- _WHAT YOU SHOULD DO_: The entries that follow need to be retyped verbatim.

- _RECORDS FOR THE EXERCISE_:
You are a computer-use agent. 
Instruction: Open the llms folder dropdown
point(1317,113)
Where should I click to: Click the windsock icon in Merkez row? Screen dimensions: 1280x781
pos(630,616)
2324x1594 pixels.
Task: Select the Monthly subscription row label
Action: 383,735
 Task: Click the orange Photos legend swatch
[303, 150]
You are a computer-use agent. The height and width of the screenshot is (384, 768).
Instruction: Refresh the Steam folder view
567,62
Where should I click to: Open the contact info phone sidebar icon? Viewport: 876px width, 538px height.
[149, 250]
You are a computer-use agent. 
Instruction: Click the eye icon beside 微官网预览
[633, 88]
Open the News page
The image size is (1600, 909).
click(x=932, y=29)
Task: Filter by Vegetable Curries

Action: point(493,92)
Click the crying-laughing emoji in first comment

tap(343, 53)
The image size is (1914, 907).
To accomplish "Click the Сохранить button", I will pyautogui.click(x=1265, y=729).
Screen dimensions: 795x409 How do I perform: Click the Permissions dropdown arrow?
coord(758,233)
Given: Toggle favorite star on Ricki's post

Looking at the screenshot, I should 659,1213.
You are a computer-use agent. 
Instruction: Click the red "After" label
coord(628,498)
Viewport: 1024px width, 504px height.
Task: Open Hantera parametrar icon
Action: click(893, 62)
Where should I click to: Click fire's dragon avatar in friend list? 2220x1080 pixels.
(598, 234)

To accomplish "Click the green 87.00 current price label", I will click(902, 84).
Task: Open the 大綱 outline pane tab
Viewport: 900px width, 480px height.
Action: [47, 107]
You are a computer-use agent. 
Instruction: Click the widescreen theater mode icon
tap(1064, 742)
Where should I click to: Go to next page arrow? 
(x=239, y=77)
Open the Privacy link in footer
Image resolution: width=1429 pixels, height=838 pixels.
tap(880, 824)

- _TASK SOLUTION_:
You are a computer-use agent. 
Instruction: Open the llms folder dropdown
point(1317,113)
Where should I click to: Click the windsock icon in Merkez row? Screen dimensions: 1280x781
pos(630,616)
2324x1594 pixels.
Task: Select the Monthly subscription row label
Action: 383,735
 Task: Click the orange Photos legend swatch
[303, 150]
You are a computer-use agent. The height and width of the screenshot is (384, 768).
Instruction: Refresh the Steam folder view
567,62
Where should I click to: Open the contact info phone sidebar icon? Viewport: 876px width, 538px height.
[149, 250]
You are a computer-use agent. 
Instruction: Click the eye icon beside 微官网预览
[633, 88]
Open the News page
The image size is (1600, 909).
click(x=932, y=29)
Task: Filter by Vegetable Curries

Action: point(493,92)
Click the crying-laughing emoji in first comment

tap(343, 53)
The image size is (1914, 907).
To accomplish "Click the Сохранить button", I will pyautogui.click(x=1265, y=729).
Screen dimensions: 795x409 How do I perform: Click the Permissions dropdown arrow?
coord(758,233)
Given: Toggle favorite star on Ricki's post

Looking at the screenshot, I should 659,1213.
You are a computer-use agent. 
Instruction: Click the red "After" label
coord(628,498)
Viewport: 1024px width, 504px height.
Task: Open Hantera parametrar icon
Action: click(893, 62)
Where should I click to: Click fire's dragon avatar in friend list? 2220x1080 pixels.
(598, 234)

To accomplish "Click the green 87.00 current price label", I will click(902, 84).
Task: Open the 大綱 outline pane tab
Viewport: 900px width, 480px height.
Action: [47, 107]
You are a computer-use agent. 
Instruction: Click the widescreen theater mode icon
tap(1064, 742)
Where should I click to: Go to next page arrow? 
(x=239, y=77)
Open the Privacy link in footer
Image resolution: width=1429 pixels, height=838 pixels.
tap(880, 824)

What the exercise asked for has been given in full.